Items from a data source
'''

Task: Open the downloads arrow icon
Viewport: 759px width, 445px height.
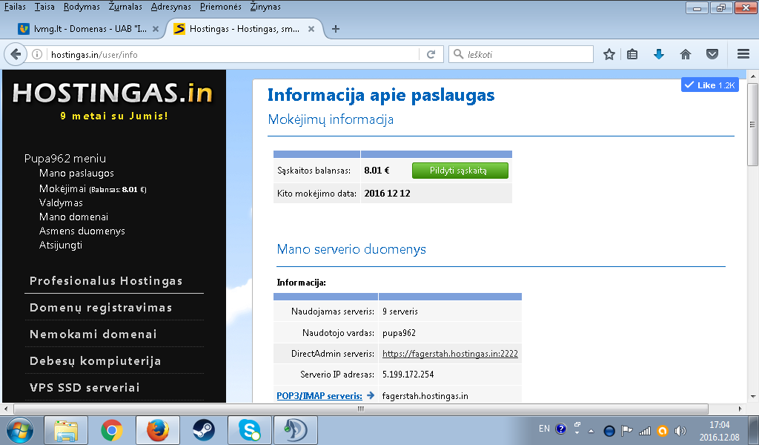Action: [659, 54]
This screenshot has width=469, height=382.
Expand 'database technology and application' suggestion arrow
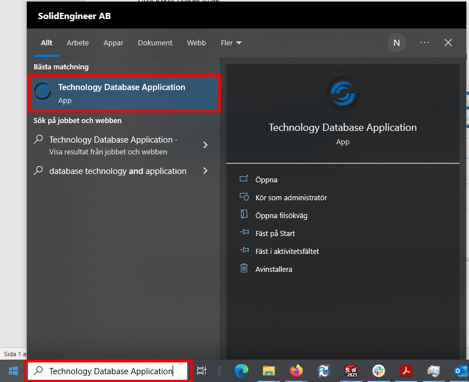click(205, 171)
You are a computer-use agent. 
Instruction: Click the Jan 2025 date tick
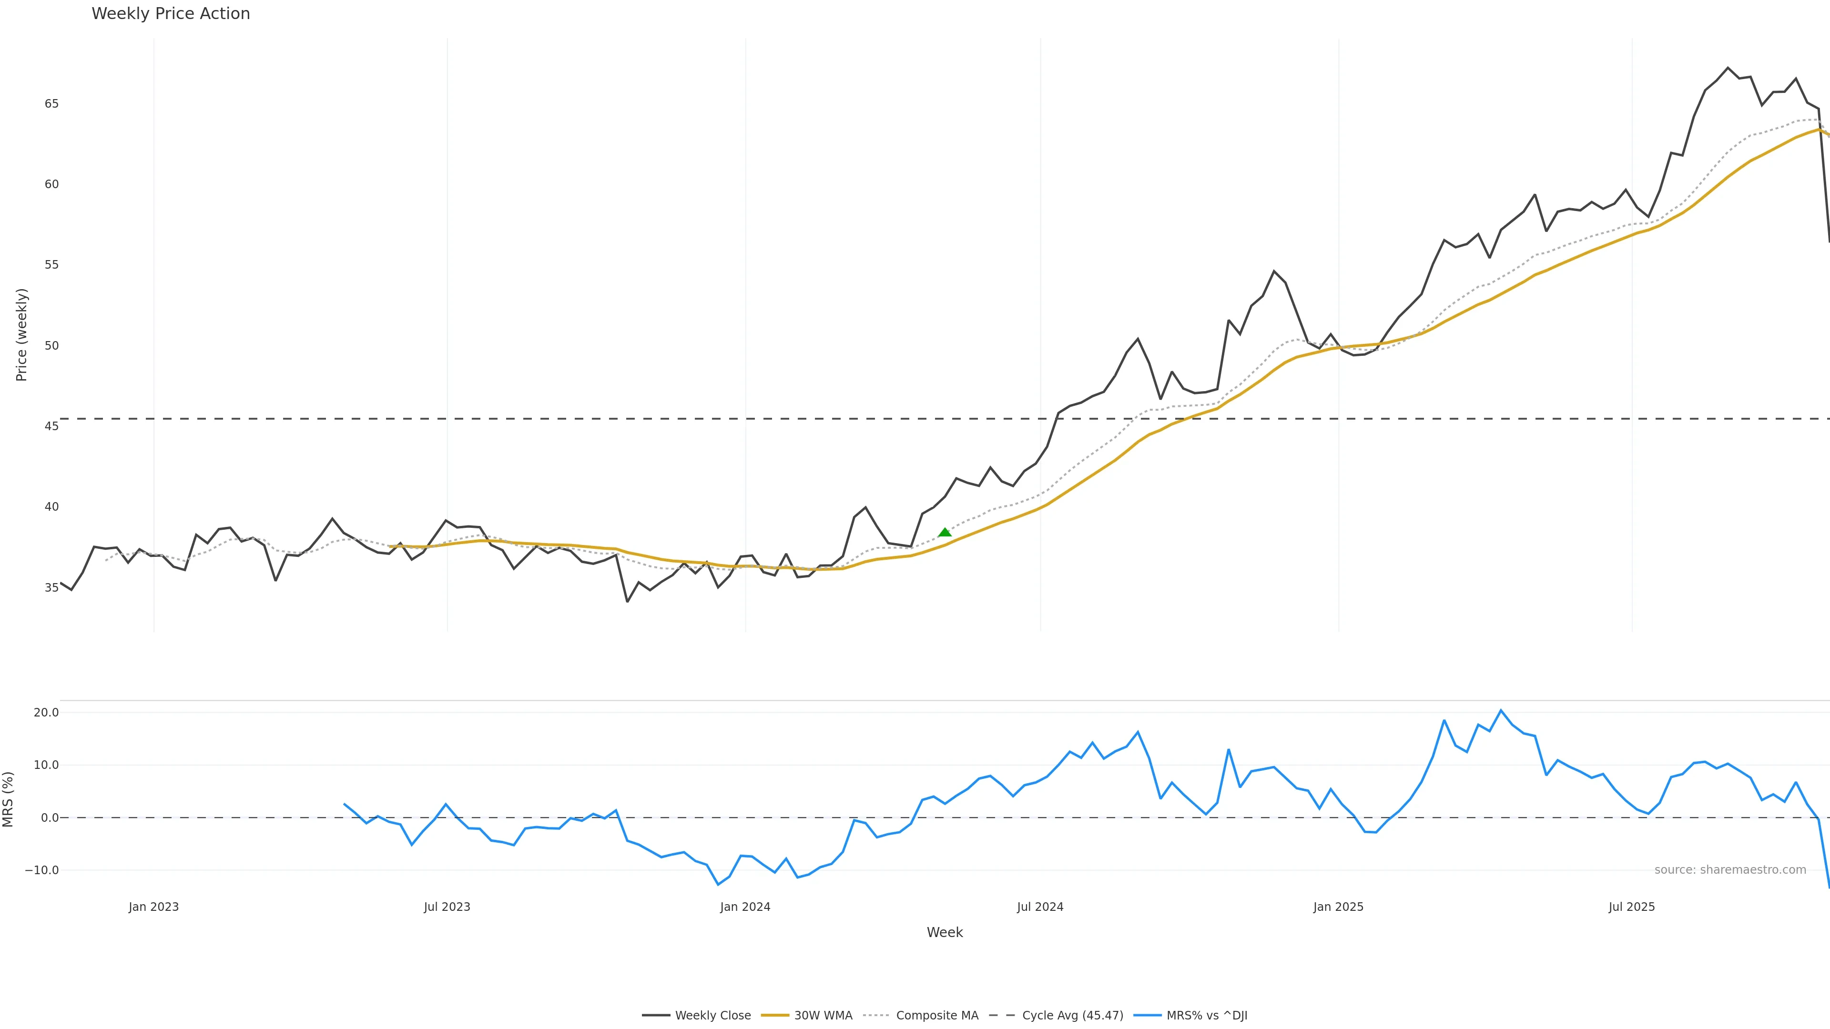click(x=1338, y=907)
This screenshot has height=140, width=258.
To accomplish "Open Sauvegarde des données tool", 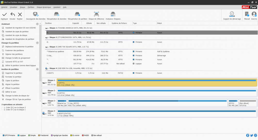I will 36,14.
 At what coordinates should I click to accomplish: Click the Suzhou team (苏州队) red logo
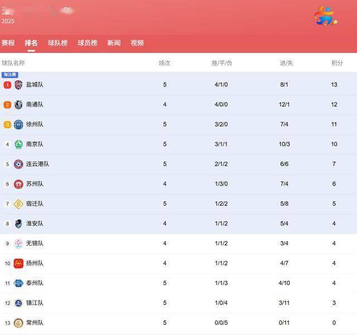[x=18, y=184]
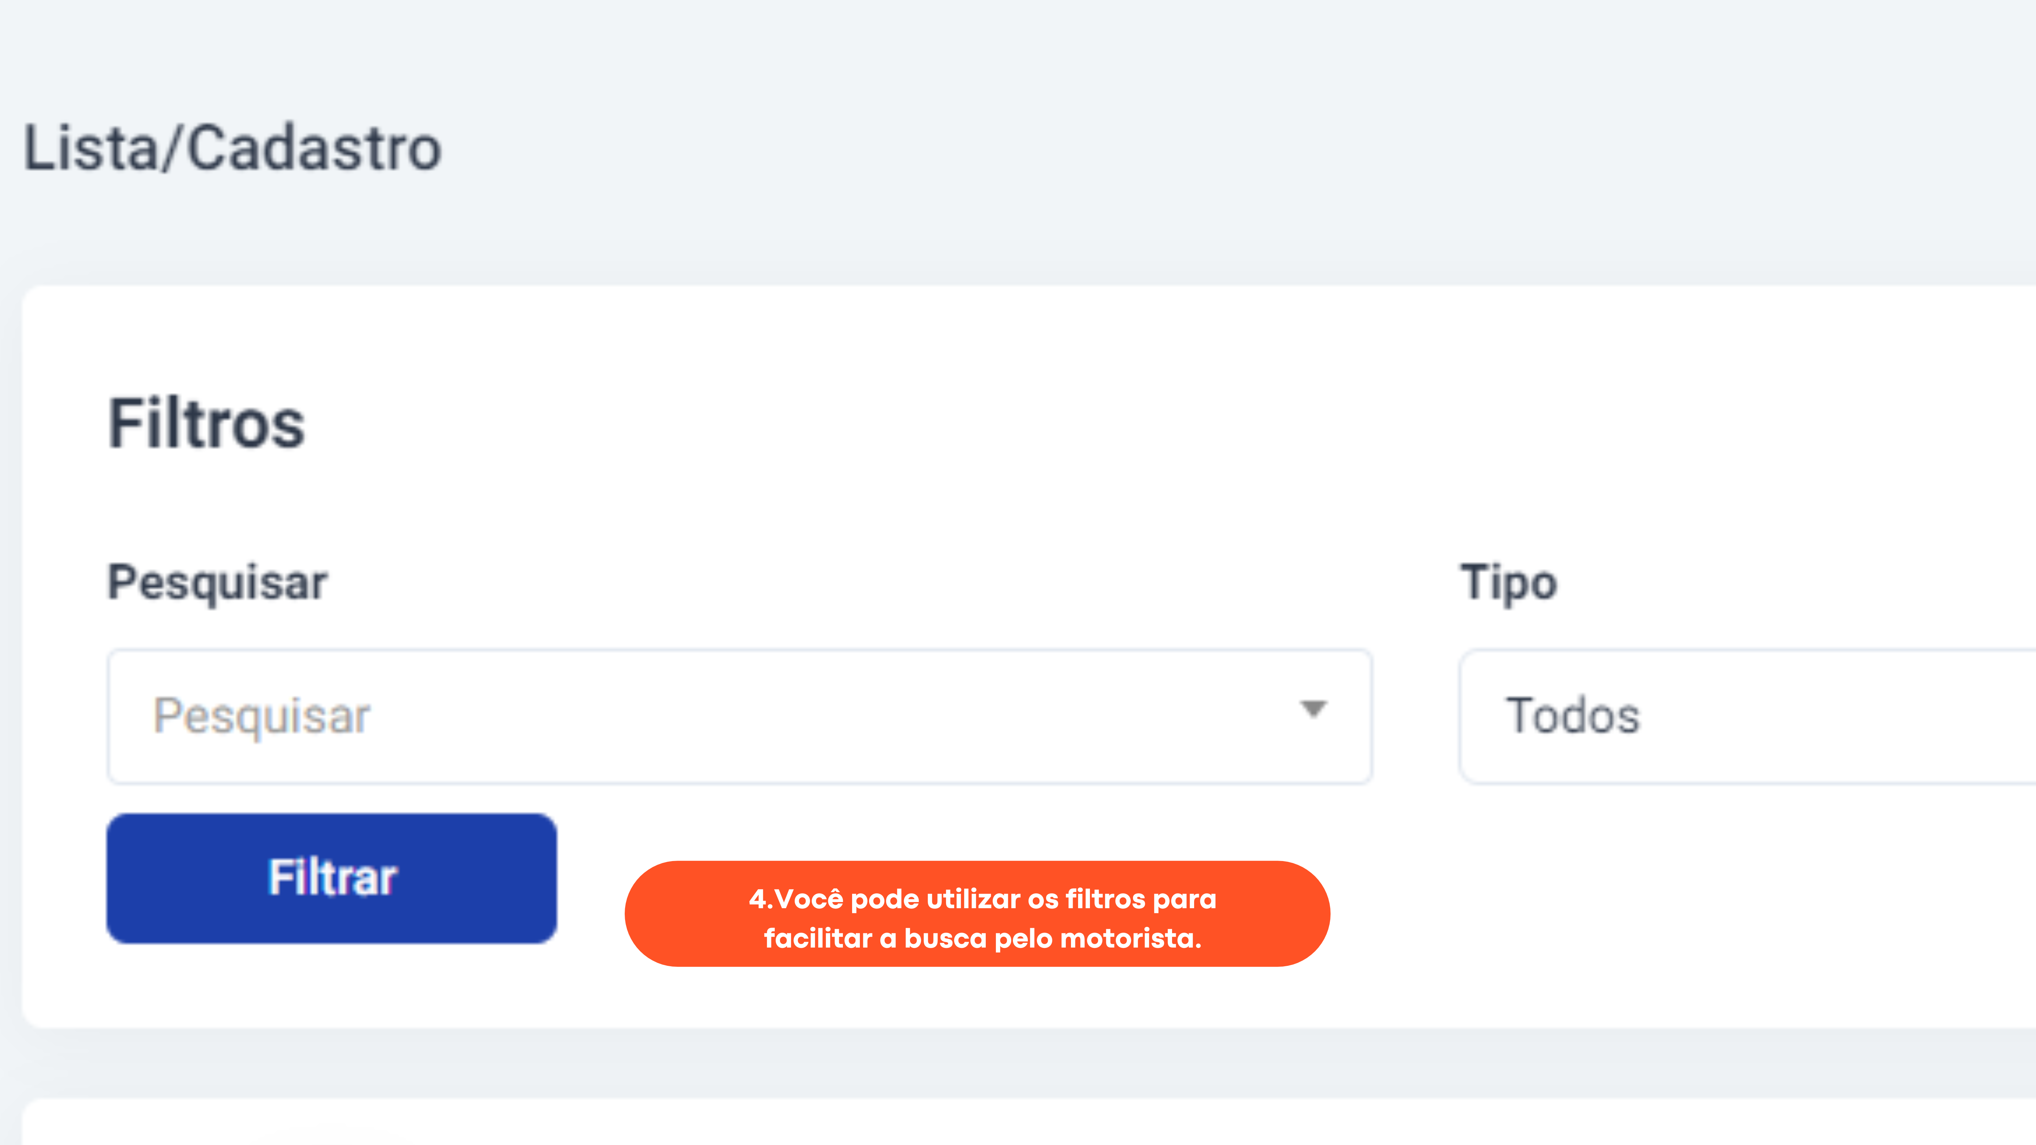Image resolution: width=2036 pixels, height=1145 pixels.
Task: Click the Filtrar label text on button
Action: [332, 878]
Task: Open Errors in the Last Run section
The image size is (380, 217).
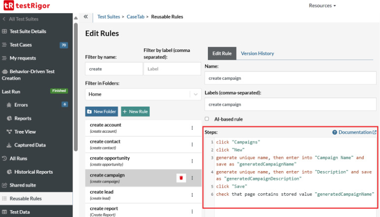Action: 21,105
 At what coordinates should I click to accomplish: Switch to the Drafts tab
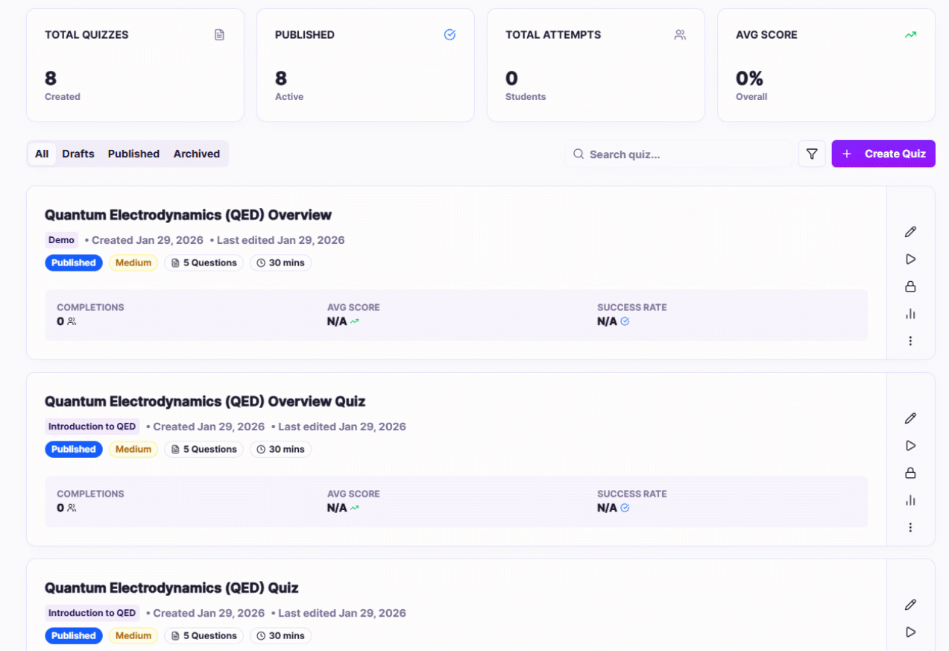78,154
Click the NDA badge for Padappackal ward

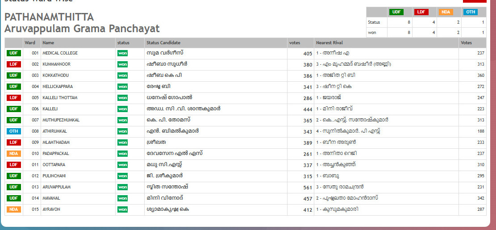13,154
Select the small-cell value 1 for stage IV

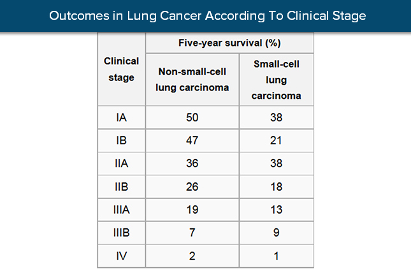[x=276, y=256]
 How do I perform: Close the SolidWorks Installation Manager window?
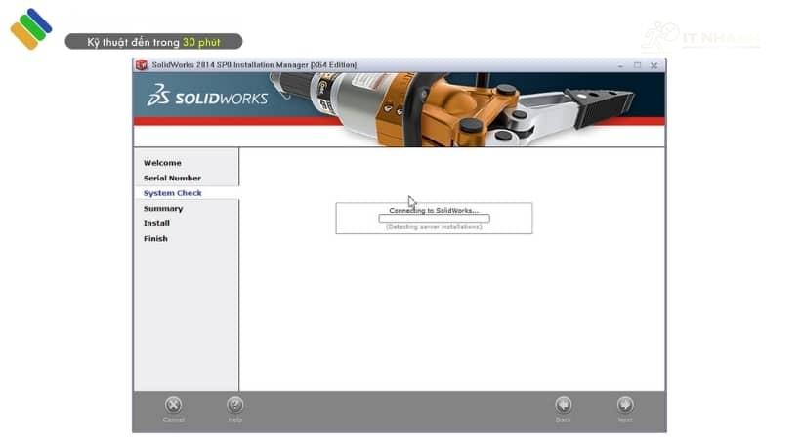(653, 65)
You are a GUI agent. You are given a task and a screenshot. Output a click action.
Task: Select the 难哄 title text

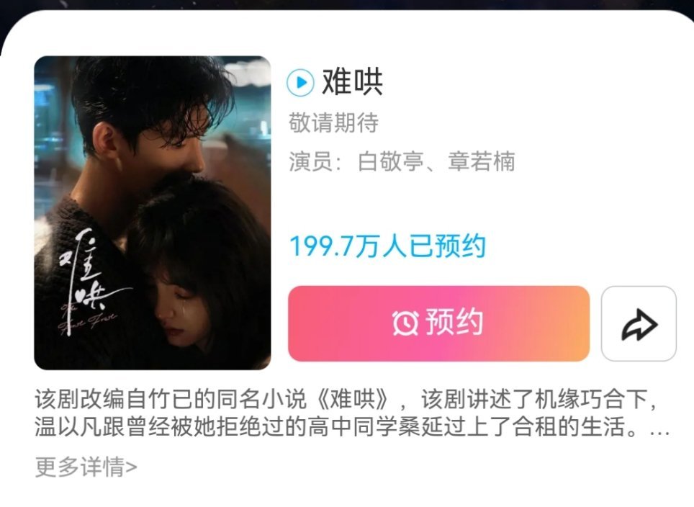352,82

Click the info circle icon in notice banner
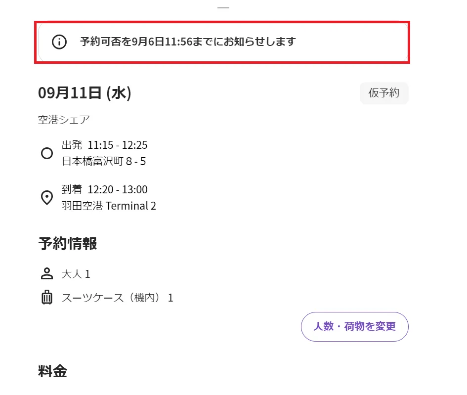[59, 42]
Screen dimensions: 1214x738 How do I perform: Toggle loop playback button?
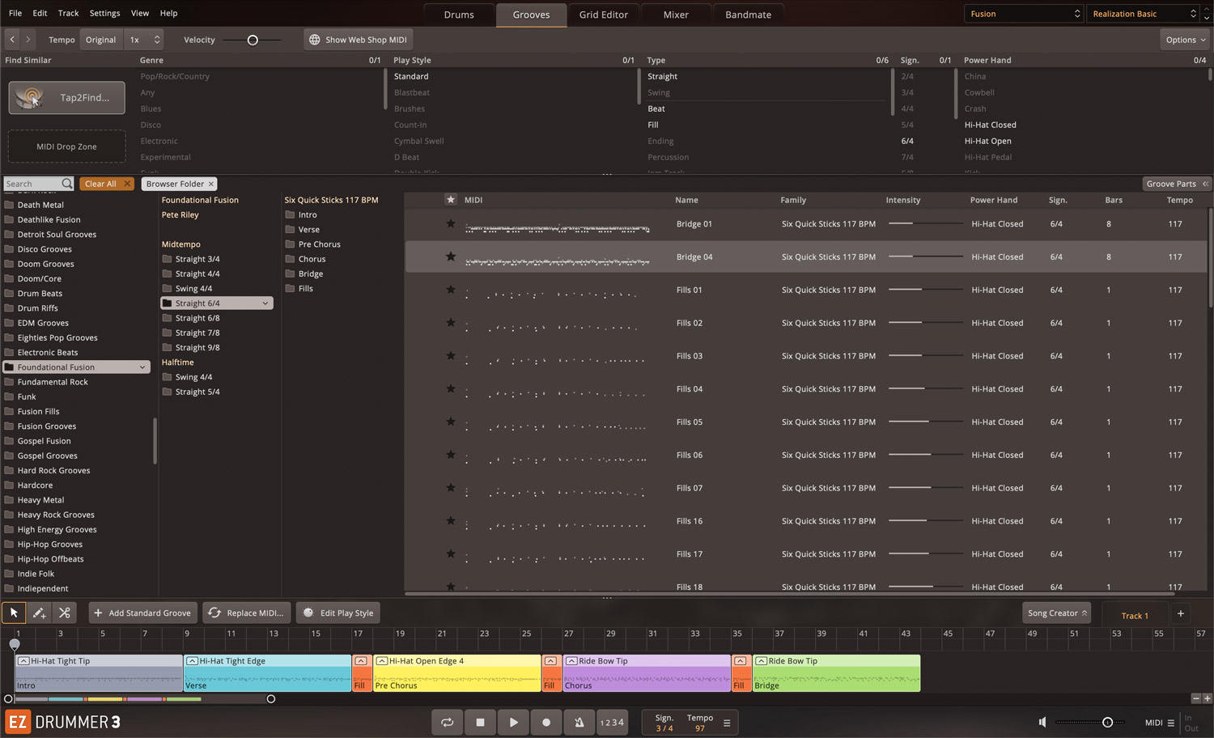click(x=447, y=723)
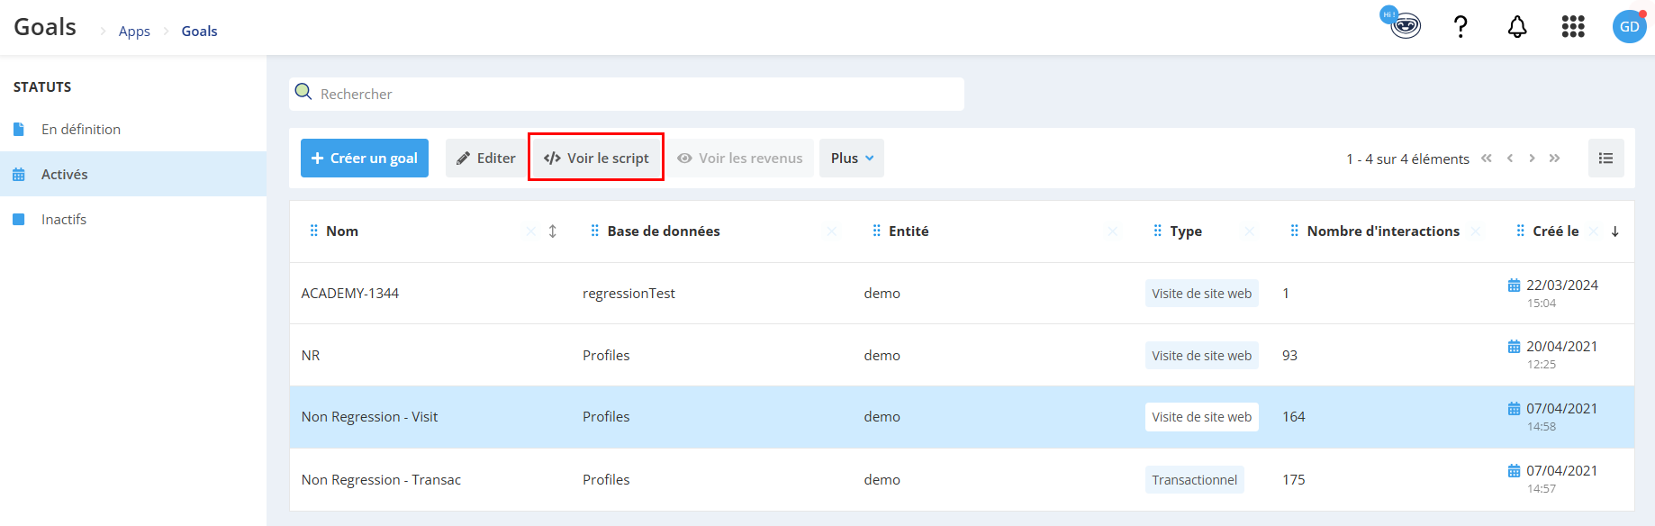Open the apps grid launcher icon
The image size is (1655, 526).
(x=1573, y=27)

'''

HOW TO COMPLETE THIS TASK |
Return, from the data, each line where the string "screenshot" occurs.

WRITTEN SOLUTION |
This screenshot has width=469, height=382.
This screenshot has height=140, width=258.
You are a GUI agent. You are given a task and a screenshot. Output a click action.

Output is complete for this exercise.